## TASK ITEM
Using the records that appear below, write out exactly the lines from the one with "เซี่ยงไฮ้ (จีน) (1106, 682)" through the one with "linkedin (328, 2512)", keeping both end lines.
Start of TASK INPUT
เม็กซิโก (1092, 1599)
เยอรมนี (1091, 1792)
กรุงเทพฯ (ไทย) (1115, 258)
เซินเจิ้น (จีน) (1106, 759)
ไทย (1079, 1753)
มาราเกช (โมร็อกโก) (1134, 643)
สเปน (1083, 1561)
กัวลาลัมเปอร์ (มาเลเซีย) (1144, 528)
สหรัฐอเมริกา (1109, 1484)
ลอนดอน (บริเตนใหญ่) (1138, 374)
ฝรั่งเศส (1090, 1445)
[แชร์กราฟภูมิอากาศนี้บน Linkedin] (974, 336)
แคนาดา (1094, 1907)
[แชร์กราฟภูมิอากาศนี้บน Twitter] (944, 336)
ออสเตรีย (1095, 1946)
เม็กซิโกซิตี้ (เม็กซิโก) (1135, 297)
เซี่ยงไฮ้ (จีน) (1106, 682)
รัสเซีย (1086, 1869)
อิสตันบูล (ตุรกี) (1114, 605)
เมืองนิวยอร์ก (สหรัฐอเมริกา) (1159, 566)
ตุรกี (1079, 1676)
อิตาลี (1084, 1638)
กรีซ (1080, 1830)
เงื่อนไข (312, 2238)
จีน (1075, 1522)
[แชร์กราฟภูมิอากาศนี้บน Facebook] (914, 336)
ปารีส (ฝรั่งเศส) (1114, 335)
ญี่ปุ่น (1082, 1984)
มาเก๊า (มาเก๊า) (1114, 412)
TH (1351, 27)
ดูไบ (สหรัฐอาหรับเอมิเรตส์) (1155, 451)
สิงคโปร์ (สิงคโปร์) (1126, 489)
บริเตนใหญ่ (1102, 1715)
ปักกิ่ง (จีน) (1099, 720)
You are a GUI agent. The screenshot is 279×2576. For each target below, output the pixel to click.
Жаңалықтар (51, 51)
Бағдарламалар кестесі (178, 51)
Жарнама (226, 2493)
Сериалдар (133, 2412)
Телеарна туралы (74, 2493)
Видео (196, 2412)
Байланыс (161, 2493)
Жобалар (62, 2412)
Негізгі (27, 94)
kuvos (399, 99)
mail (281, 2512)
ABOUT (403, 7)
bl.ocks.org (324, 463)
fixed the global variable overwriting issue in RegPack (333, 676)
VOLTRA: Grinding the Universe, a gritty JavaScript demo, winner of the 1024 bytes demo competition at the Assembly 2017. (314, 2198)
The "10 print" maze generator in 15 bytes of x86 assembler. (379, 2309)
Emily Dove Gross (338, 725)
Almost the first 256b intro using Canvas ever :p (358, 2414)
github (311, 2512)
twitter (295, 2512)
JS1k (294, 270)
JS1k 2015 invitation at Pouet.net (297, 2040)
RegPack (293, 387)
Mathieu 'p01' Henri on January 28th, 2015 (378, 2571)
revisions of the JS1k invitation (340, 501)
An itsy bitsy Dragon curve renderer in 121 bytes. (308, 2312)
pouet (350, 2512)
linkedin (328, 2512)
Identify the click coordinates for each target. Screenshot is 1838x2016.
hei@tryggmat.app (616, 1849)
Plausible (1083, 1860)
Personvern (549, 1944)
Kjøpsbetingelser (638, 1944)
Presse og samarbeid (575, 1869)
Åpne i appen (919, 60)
End of TASK INPUT
## SOLUTION FOR THIS EXERCISE
เซี่ยงไฮ้ (จีน) (1106, 682)
รัสเซีย (1086, 1869)
อิสตันบูล (ตุรกี) (1114, 605)
เมืองนิวยอร์ก (สหรัฐอเมริกา) (1159, 566)
ตุรกี (1079, 1676)
อิตาลี (1084, 1638)
กรีซ (1080, 1830)
เงื่อนไข (312, 2238)
จีน (1075, 1522)
[แชร์กราฟภูมิอากาศนี้บน Facebook] (914, 336)
ปารีส (ฝรั่งเศส) (1114, 335)
ญี่ปุ่น (1082, 1984)
มาเก๊า (มาเก๊า) (1114, 412)
TH (1351, 27)
ดูไบ (สหรัฐอาหรับเอมิเรตส์) (1155, 451)
สิงคโปร์ (สิงคโปร์) (1126, 489)
บริเตนใหญ่ (1102, 1715)
ปักกิ่ง (จีน) (1099, 720)
You are a GUI agent. The screenshot is 279×2576. For each target below, output the pixel to click.
Жаңалықтар (51, 51)
Бағдарламалар кестесі (178, 51)
Жарнама (226, 2493)
Сериалдар (133, 2412)
Телеарна туралы (74, 2493)
Видео (196, 2412)
Байланыс (161, 2493)
Жобалар (62, 2412)
Негізгі (27, 94)
kuvos (399, 99)
mail (281, 2512)
ABOUT (403, 7)
bl.ocks.org (324, 463)
fixed the global variable overwriting issue in RegPack (333, 676)
VOLTRA: Grinding the Universe, a gritty JavaScript demo, winner of the 1024 bytes demo competition at the Assembly 2017. (314, 2198)
The "10 print" maze generator in 15 bytes of x86 assembler. (379, 2309)
Emily Dove Gross (338, 725)
Almost the first 256b intro using Canvas ever :p (358, 2414)
github (311, 2512)
twitter (295, 2512)
JS1k (294, 270)
JS1k 2015 invitation at Pouet.net (297, 2040)
RegPack (293, 387)
Mathieu 'p01' Henri on January 28th, 2015 (378, 2571)
revisions of the JS1k invitation (340, 501)
An itsy bitsy Dragon curve renderer in 121 bytes. (308, 2312)
pouet (350, 2512)
linkedin (328, 2512)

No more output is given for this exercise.